Formating a manuscript
When writing a manuscript, I must confess I concentrated a first on the story the characters and the setting. But as the deadline to send my dissertation for my Master was coming closer I realised there was something had grossly over looked:
The formatting.
I’m not talking about typos, because those have a way of creeping behind your back.

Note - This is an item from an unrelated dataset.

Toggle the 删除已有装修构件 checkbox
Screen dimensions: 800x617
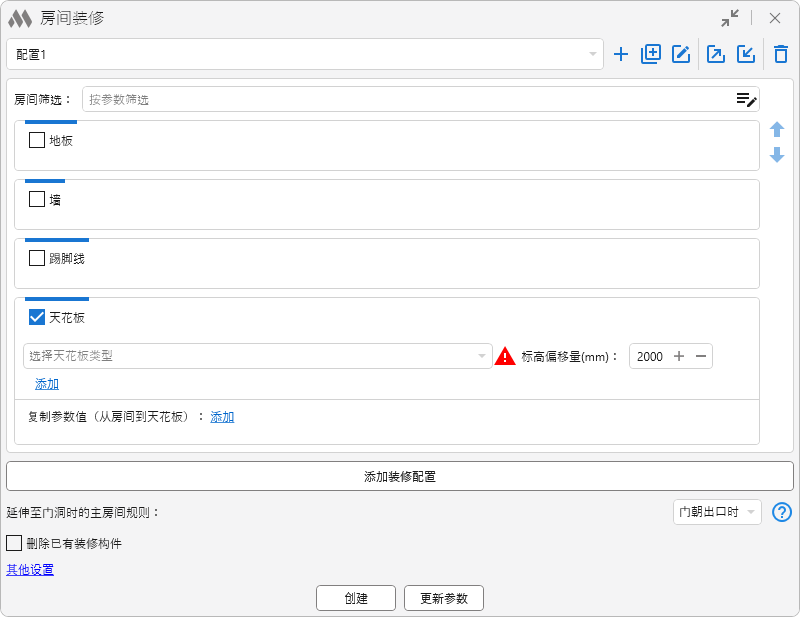click(14, 543)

And so I believe that you need to have someone else read your manuscript to try and erase as much as you can because when you read a text you know, your brain does a silly thing and corrects the letters as you read, so you basically cannot spot any typos in your own text.
What really got me stressed was the use of coma, speech marks and so on.
So here are some basic rules, that apply to my Master at MMU and I believe in most places.
- Intend paragraphs
- Do not add a space between the paragraphs.
- If there is a significant time gap between two paragraphs within the same chapter, use any form or sign to signal that, like a line of ***** or ——–, whatever you prefer.
- Intend speech.
- When the same person speaks, even if there is some description in between, do not start on a new line, continue on the same line.
- Start the speech with a Capital letter
- Finish speech with a coma if there is something following, like “Hello,” said Tom.
- After the second speech mark, do NOT start with a capital letter if it’s a continuity of the speech: “Be careful,” he whispers.
- If the Speech is broken up start each speech mark with a Capital letter every time, except when the sentence is broken in two. :” You, my friend,” he said, “You are amazing; But “You, my friend,” he said, “are amazing.”
- Leave a space above and below your chapter title, be it a sentence or just the chapter number.
- Don’t forget to number you pages. (Silly, but that was something I’d forgotten at first.)
- Write THE END at the end of your novel, so the reader knows he reached the end. It might be obvious for you, but not to the reader.
So now that you’re as stressed as me, remember to find friends to look at your manuscript, because an outside eye is always helpful.